[Element lookup records]
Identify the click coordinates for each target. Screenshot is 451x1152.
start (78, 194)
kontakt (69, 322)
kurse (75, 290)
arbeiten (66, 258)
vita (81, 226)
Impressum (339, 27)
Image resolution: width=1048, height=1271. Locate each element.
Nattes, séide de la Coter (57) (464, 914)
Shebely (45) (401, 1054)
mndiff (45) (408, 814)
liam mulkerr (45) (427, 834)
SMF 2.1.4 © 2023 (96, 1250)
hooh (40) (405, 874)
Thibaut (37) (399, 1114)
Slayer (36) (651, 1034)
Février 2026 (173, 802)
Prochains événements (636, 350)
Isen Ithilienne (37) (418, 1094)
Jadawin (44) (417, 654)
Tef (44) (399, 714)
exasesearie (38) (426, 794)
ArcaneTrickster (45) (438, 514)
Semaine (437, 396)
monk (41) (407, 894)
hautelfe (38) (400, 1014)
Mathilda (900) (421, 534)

- _Task_: Format every line of the records above as a JSON array of strings, with one string per line and blank lines omitted.

- _The response_:
[
  "Identify the click coordinates for each target. Screenshot is 451x1152.",
  "start (78, 194)",
  "kontakt (69, 322)",
  "kurse (75, 290)",
  "arbeiten (66, 258)",
  "vita (81, 226)",
  "Impressum (339, 27)",
  "Image resolution: width=1048, height=1271. Locate each element.",
  "Nattes, séide de la Coter (57) (464, 914)",
  "Shebely (45) (401, 1054)",
  "mndiff (45) (408, 814)",
  "liam mulkerr (45) (427, 834)",
  "SMF 2.1.4 © 2023 (96, 1250)",
  "hooh (40) (405, 874)",
  "Thibaut (37) (399, 1114)",
  "Slayer (36) (651, 1034)",
  "Février 2026 (173, 802)",
  "Prochains événements (636, 350)",
  "Isen Ithilienne (37) (418, 1094)",
  "Jadawin (44) (417, 654)",
  "Tef (44) (399, 714)",
  "exasesearie (38) (426, 794)",
  "ArcaneTrickster (45) (438, 514)",
  "Semaine (437, 396)",
  "monk (41) (407, 894)",
  "hautelfe (38) (400, 1014)",
  "Mathilda (900) (421, 534)"
]